Он рассмеялся и почти побежал к карусели, а следом за ним и все остальные. Винченцо махнул рукой рабочему и карусель остановилась, давая возможность семейству Перуджио усесться на лошадей, верблюдов и оленей, а затем снова пошла кружить.
Круг за кругом карусель несла их. Из раструба граммофона неслись неаполитанские песни в исполнении Энрико Карузо. Рабочие удовлетворенные проделанной работой улыбались, собирая инструменты. Со всей улицы к дому Перуджио шли соседи посмотреть на чудо, возникшее посреди двора, и тоже улыбались. Мальчишки свистели и улюлюкали, завистливо поглядывая на катающихся, однако, не пытаясь войти во двор. Громче всех смеялся Сильвано, подмигивая Клаудии.
Карусель кружила: дом, улица, дом, улица. Винченцо веселился вместе со всеми, крича и свистя как мальчишка. Кружась, он смотрел на лица зевак, улыбаясь им и махая шляпой.
И вдруг сердце его вздрогнуло. Среди множества лиц он увидел то, которое мечтал увидеть столько лет. Франческа стояла чуть в стороне, теребя кончики шали, накинутой на плечи, и смотрела на него во все глаза, тревожно улыбаясь.

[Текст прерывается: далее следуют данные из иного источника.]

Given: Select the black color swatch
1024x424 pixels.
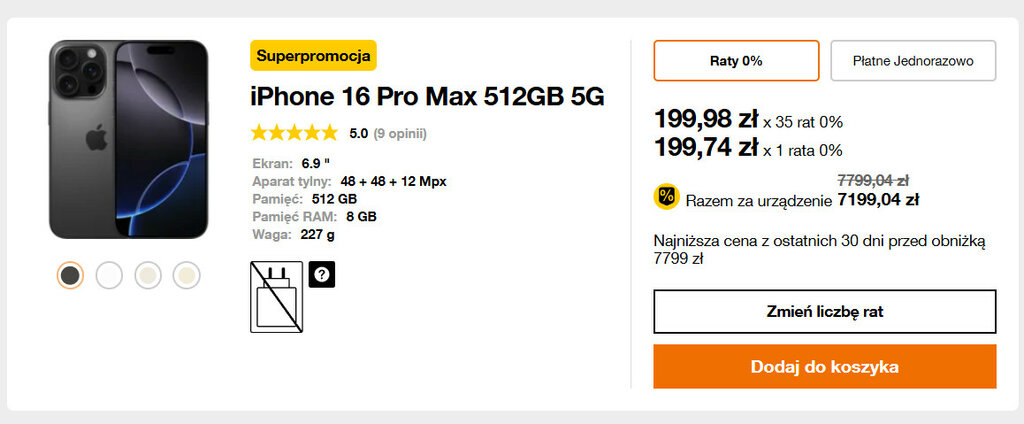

Он вскочил с импровизированного седла на спине белого коня и легко, словно мальчишка, спрыгнул на ходу с крутящегося помоста. Ни на кого не глядя, не обращая внимания на окрики, Винченцо растолкал толпу, и, подбежав к Франческе, опустился перед ней на колено. Он вынул из кармана маленькую бархатную коробочку, раскрыл ее, явив свету, искрящееся драгоценными камешками золотое кольцо, и протянул девушке.
— Франческа! — крикнул он, не обращая внимания ни на кого. — Прости меня, пожалуйста, за то, что заставил тебя ждать так долго. Прости и, пожалуйста, любимая, стань моей женой.